# 文書本文
これにより、経営難を抱える企業が資金繰りの問題を解決し、事業を継続できるよう支援されます。
目的と資金用途 | 国が定める企業等の倒産や不況業種などの理由により、経営の安定に支障が生じている中小企業の方の資金 |
融資限度額 | 2億円(うち 無担保8,000万円) |
保証期間 | 7年以内 |
責任共有保証料(年) 責任共有外保証料(年) | 【責任共有保証料】0.80% 【責任共有外保証料】 0.90% |
貸付利率(年) | 金融機関所定 |
申込受付窓口 | 金融機関 ※取扱のない金融機関もあります |
伴走支援型資金
中小企業や個人事業主が直面する経営上の課題を解決するため、金融機関の融資と連携して提供される保証制度です。
この制度は、単に資金を提供するだけでなく、経営改善のアドバイスや指導も伴うことが特徴です。企業や事業主が困難を乗り越え、安定した経営を目指すためのサポートを行います。
目的と資金用途 | 新型コロナウイルス感染症等により経営に影響を受けている中小企業者の方の事業資金 次の3つのうちいずれかに該当する大阪市内の中小企業者で金融機関による経営改善のための伴走支援を受けることができる方が対象となります。 【セーフティネット保証4号】 中小企業信用保険第2条第5号第4号に該当する者として市町村の認定を受けたもの 【セーフティネット保証5号】 中小企業信用保険第2条第5号第5号に該当する者として市町村の認定を受けたもの 【一般関係保険】 最近1ヵ月の売上高・売上高営業利益率が5%以上減少しているもの |
融資限度額 | 1億円 |
保証期間 | 【一括返済】1年以内 【分割返済】10年以内 |
責任共有保証料(年) 責任共有外保証料(年) | 【セーフティネット保証4号・5号】0.85% 【一般関係保険料】責任共有保証料 0.45~1.90% 責任共有外保証料 0.50~2.20% |
貸付利率(年) | 1.2% |
申込受付窓口 | 金融機関 ※取扱のない金融機関もあります |
小規模企業者向けの資金調達
小規模企業者のニーズに合わせた融資や支援制度を紹介します。
- 小規模企業サポート資金 | 小規模資金
- 小規模企業サポート資金 | 地域支援ネットワーク型
運転資金の提供や設備投資の支援を通じて、小規模事業者の経営安定化と成長促進を図るとともに、資金繰りに課題を抱える小規模企業者が効果的に支援を受けられます。

# 課題の指示
中小企業向けの融資・保証制度に関する本文を、最後の文のあとから書き継ぐこと。 記録は、本文とは別の出典から取ったものである。

# 記録データ
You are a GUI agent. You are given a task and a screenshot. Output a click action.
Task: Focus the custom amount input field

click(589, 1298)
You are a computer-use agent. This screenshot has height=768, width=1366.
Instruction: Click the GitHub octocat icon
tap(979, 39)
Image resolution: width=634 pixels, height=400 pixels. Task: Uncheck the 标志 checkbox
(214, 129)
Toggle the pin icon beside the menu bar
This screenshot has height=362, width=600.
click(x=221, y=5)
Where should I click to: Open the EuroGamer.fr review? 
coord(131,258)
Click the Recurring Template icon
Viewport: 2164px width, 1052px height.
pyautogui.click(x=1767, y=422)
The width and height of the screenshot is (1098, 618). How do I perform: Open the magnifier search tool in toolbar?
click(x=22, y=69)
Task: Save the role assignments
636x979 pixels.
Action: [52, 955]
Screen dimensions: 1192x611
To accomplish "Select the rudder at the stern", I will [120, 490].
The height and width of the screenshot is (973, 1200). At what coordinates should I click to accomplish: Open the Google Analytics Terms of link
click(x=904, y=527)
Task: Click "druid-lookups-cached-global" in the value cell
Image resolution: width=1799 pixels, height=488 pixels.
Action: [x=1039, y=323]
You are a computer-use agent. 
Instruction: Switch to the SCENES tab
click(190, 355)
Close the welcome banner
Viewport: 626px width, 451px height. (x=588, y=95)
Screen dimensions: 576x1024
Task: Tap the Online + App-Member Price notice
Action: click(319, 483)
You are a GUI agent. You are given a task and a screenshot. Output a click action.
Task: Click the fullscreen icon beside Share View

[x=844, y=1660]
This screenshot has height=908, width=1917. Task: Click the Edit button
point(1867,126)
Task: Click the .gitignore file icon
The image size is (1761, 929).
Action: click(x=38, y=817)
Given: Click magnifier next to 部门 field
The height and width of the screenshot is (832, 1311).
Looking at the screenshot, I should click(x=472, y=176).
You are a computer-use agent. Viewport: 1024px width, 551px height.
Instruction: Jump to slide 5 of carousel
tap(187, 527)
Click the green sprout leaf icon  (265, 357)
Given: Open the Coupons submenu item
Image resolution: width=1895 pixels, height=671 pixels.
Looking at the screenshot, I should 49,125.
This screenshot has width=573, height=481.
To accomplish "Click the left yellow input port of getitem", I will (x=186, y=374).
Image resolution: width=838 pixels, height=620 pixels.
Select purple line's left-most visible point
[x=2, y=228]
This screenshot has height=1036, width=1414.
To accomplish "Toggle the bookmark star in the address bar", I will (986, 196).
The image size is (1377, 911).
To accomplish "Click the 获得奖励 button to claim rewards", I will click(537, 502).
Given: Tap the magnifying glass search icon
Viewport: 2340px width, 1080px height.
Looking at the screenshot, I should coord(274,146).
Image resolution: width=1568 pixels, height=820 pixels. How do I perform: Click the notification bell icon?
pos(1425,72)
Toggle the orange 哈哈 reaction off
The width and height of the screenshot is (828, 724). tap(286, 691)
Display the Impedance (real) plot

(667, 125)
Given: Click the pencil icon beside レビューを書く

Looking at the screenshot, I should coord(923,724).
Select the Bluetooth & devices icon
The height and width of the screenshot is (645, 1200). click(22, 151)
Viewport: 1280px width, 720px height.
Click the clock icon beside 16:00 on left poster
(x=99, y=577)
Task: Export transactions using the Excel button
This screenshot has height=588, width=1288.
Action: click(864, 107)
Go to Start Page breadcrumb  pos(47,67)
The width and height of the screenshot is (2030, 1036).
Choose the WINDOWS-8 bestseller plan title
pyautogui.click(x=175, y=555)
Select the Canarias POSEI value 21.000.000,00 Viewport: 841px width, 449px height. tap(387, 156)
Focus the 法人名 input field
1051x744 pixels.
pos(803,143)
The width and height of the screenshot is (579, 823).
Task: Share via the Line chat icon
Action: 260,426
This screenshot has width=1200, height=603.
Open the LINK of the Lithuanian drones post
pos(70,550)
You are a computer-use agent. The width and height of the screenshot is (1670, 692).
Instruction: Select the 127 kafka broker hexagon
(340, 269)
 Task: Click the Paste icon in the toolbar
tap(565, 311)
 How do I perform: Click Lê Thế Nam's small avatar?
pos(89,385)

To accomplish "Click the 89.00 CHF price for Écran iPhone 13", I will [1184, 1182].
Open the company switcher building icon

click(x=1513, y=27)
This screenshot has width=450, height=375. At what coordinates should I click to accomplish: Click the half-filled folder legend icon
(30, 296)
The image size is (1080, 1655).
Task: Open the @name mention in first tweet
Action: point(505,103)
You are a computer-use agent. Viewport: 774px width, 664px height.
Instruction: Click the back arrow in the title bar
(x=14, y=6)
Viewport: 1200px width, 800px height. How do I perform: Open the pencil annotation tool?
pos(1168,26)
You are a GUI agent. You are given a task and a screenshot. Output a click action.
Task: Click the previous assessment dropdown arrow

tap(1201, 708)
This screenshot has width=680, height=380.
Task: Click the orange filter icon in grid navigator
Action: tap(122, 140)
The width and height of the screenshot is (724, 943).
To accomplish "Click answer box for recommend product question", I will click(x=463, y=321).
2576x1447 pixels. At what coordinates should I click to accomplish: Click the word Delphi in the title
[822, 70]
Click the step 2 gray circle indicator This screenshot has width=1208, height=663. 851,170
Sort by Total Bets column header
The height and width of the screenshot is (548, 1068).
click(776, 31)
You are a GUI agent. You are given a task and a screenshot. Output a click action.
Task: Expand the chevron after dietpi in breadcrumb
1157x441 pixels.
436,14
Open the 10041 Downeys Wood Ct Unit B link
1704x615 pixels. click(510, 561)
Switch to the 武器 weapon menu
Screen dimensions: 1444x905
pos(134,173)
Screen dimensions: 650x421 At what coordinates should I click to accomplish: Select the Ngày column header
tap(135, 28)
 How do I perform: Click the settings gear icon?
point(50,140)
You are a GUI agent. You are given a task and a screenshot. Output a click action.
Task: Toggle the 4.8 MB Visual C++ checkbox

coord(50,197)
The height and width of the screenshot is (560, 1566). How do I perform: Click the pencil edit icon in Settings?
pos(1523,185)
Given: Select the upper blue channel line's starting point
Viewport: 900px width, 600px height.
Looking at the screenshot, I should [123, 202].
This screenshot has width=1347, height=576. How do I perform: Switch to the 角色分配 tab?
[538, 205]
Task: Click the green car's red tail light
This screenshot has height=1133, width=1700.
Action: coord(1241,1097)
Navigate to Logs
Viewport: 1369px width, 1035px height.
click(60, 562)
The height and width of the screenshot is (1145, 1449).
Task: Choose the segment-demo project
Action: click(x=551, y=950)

# 課題の出力
小規模企業サポート資金 | 小規模資金
小規模な事業者を対象にした融資制度です。運転資金や設備投資資金を低金利で提供し、小規模事業者の経営安定化や成長を支援することを目的としています。
資金繰りに困難を抱える小規模事業者が利用可能で、経済的負担を軽減しながら事業の継続や拡大を図ることができます。
目的と資金用途 | 小規模企業者の事業資金 |
融資限度額 | 2,000万円 |
保証期間 | 7年以内 |
責任共有外保証料(年) | 有担保0.40%~2.10% 無担保0.50%~2.2% 一律保証料適用の場合有り |
貸付利率(年) | 1.6% |
申込受付窓口 | 取扱金融機関 |
小規模企業サポート資金 | 地域支援ネットワーク型
地域密着型の支援を目的とした融資制度です。この制度は、地元の中小企業や小規模事業者に特化し、彼らの資金調達を支援するとともに、地域経済の活性化を図ります。
地域の金融機関や支援機関が連携して運営し、事業者のニーズに応じた具体的なサポートを提供します。これにより、地域に根差した事業の発展を促進します。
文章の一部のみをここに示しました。